Non-parametric KDE estimate

In KDE, the densities are estimated by kernel estimators (see function dmkern).

npoints = 2^7
x1 = LinRange(-4, 4, npoints)
x2 = LinRange(-2, 2, npoints)
z = mpar(x1 = x1, x2 = x2)
grid = reduce(hcat, z)
f = Figure(size = (900, 400))
ax = list(nlev)
for i in eachindex(lev) 
    zs = ytrain .== lev[i]
    zT = Ttrain[zs, :]
    zfitm = dmkern(zT; a = .5)   # KDE estimate
    zres = predict(zfitm, grid)
    pred_grid = vec(zres.pred)
    ax[i] = Axis(f[1, i]; title = lev[i], xlabel = "LV1", ylabel = "LV2")
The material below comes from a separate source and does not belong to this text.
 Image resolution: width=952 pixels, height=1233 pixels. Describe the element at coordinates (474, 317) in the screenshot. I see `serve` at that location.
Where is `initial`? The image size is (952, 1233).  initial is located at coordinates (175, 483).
    co = contourf!(ax[i], grid[:, 1], grid[:, 2], pred_grid; levels = 10)
    scatter!(ax[i], zT[:, 1], zT[:, 2], color = :red, markersize = 10)
    scatter!(ax[i], Ttest[k, 1], Ttest[k, 2], color = :blue, marker = :star5, markersize = 15)
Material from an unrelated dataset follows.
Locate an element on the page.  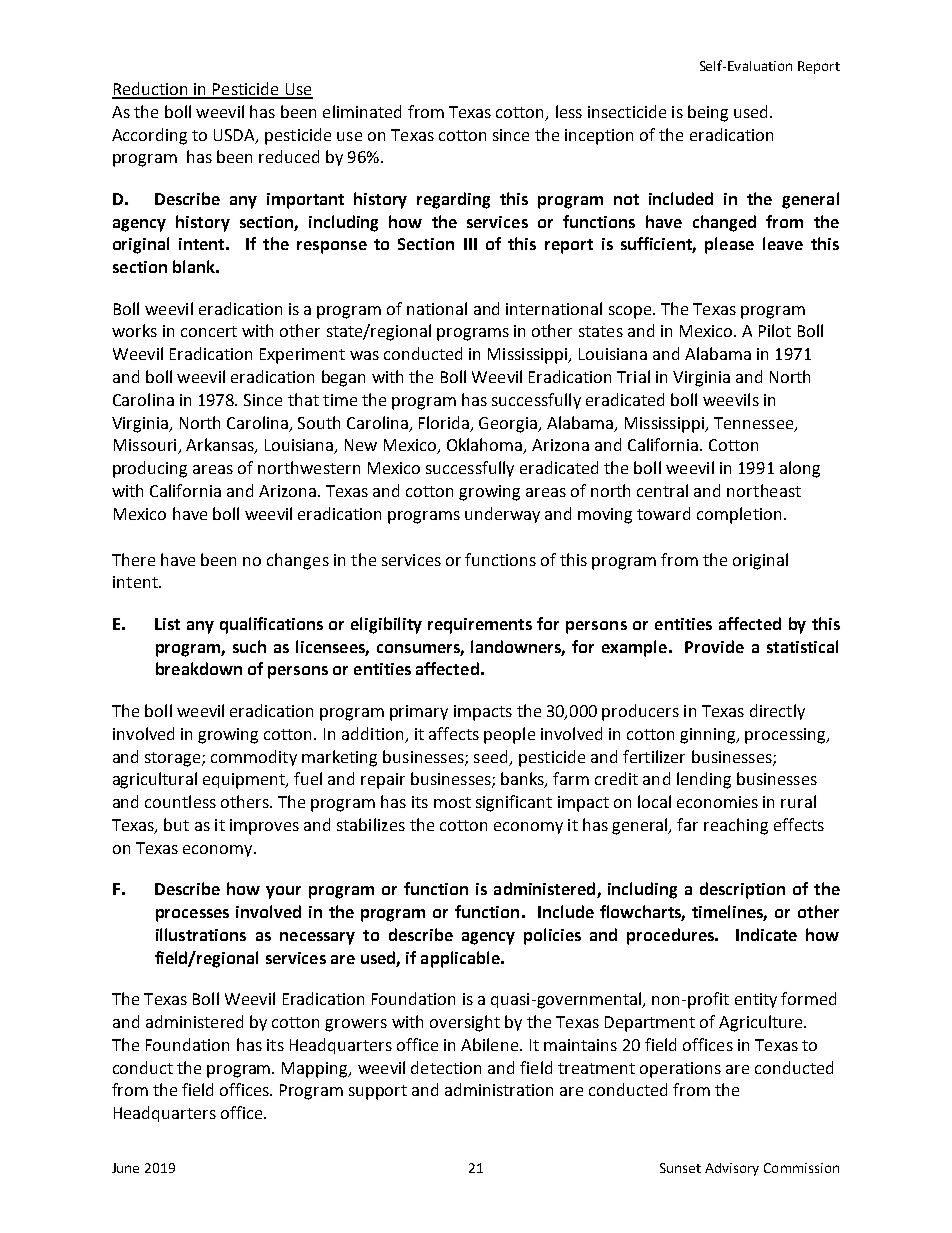
Provide is located at coordinates (714, 646).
    hlines!(ax[i], 0; linestyle = :dash, color = :grey)
    vlines!(ax[i], 0; linestyle = :dash, color = :grey)
    xlims!(ax[i], -4, 4)
    ylims!(ax[i], -1.7, 1.7)
    Colorbar(f[2, i], co; label = "Density", vertical = false)
end
f

In the present example, it is clear from all the above figures that the new observation is located in the middle of the class 'setosa', and therefore that the considered PLSDA methods will predict it as belonging to this class.